Textauszug |
((

Tout à fait d’accord avec cette affirmation fondée sur le principe de la bonne foi (3 al.2 let.a CPP).
La décision du Tribunal fédéral permet de résoudre la question des instructions ouvertes contre divers prévenus à des moments différents – fût-ce dans le même dossier – sur la base des renseignements tirés de l’instruction déjà ouverte (six mois après son arrestation, A met en cause B, qui n’apparaissait pas dans le dossier jusqu’ici). S’il fallait écarter le procès-verbal de mise en cause au motif que la déposition était faite hors la présence du futur prévenu, on priverait le procureur de la possibilité d’ouvrir une nouvelle procédure contre la personne mise en cause faute d’élément de preuve exploitable… ce qui ne serait guère satisfaisant.
Wie wäre es mit Art. 105 Abs. 2 StPO? Die Akteneinsicht hat das Bundesgericht zwar bereits einmal verweigert, allerdings bei einer Auskunftsperson nach Art. 178 lit. d StPO. Bei lit. f ist sie aber bereits offiziell beschuldigte Person, so dass sie durch Beweiserhebungen im getrennten Verfahren (zumindest wenn es um die gleiche Straftat geht) genau gleich betroffen ist wie bei Beweiserhebungen in ihrem eigenen Verfahren, wo ihr deswegen Teilnahmerechte zustehen.

))

Aufgabe A |
Gib bitte den Textauszug über Teilnahmerechte im Strafverfahren erneut wieder, beginnend bei „Wie wäre es“ und endend bei „deswegen Teilnahmerechte zustehen.“. Ersetze dabei „Bundesgericht“ durch „Obergericht“.
Aufgabe B |
Führe den Textauszug über Teilnahmerechte im Strafverfahren im Anschluss an seinen letzten Satz weiter.

Zeilen des Datensatzes
((

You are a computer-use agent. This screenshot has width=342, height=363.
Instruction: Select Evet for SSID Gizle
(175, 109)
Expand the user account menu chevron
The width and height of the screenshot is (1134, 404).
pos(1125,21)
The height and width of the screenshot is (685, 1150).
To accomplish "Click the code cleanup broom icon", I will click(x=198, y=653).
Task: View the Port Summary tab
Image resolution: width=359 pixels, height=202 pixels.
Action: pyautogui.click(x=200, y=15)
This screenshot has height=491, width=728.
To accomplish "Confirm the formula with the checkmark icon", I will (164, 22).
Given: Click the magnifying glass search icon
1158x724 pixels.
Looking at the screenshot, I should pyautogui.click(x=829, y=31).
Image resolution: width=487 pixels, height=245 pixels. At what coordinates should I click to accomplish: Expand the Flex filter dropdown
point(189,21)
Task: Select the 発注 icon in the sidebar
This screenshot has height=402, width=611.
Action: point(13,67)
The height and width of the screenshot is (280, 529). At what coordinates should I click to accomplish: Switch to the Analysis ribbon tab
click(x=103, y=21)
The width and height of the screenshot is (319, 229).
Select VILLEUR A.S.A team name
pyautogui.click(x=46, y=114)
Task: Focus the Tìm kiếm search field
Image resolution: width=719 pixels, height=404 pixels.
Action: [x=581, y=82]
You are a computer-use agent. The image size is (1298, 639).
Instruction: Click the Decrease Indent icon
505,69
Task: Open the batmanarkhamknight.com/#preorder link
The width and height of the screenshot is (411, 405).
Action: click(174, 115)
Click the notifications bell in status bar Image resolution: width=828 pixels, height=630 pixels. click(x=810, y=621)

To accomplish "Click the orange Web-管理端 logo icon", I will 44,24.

))

Ausgabe A |
Wie wäre es mit Art. 105 Abs. 2 StPO? Die Akteneinsicht hat das Obergericht zwar bereits einmal verweigert, allerdings bei einer Auskunftsperson nach Art. 178 lit. d StPO. Bei lit. f ist sie aber bereits offiziell beschuldigte Person, so dass sie durch Beweiserhebungen im getrennten Verfahren (zumindest wenn es um die gleiche Straftat geht) genau gleich betroffen ist wie bei Beweiserhebungen in ihrem eigenen Verfahren, wo ihr deswegen Teilnahmerechte zustehen.

Ausgabe B |
Wenn die Verfahren in Nachachtung von Art. 29 und 30 StPO und der Grundsätze von BGE 138 IV 29 getrennt geführt wurden, geht das m.E. in Ordnung. Dieser Entscheid behandelt nur die Konsequenzen getrennter Verfahren. Angelpunkt ist der Grundsatz der Verfahrenseinheit. Werden Strafverfahren gegen Mitbeschuldigte aber künstlich getrennt, um Akteneinsichts- und Teilnahmerechte auszuhebeln, ist der Grundsatz der Verfahrenseinheit verletzt (Art. 29 f. StPO). Die Verfahren wären dann zu vereinigen. Sind sie vereinigt, gibt es ein Verfahren und ein Aktenbestand. Dann hat ein Mitbeschuldigter m.E. Anspruch auf Einsicht in alle Akten aller Mitbeschuldigten und auf Teilnahme an allen Beweiserhebungen aller Beschuldigten (Art. 29 f., 100f. und 147 StPO). Das entspricht auch der Idee der kontradiktorischen Wahrheitssuche.
Absolut einverstanden. Trennung der Verfahren nur aus sachlichen Gründen. Es wird aber bestimmt nicht lange dauern, bis ein Staatsanwalt erfolgreich geltend macht, die Beschränkung des Teilnahme- und Akteneinsichtsrechts sei ein sachlicher Grund für die Trennung.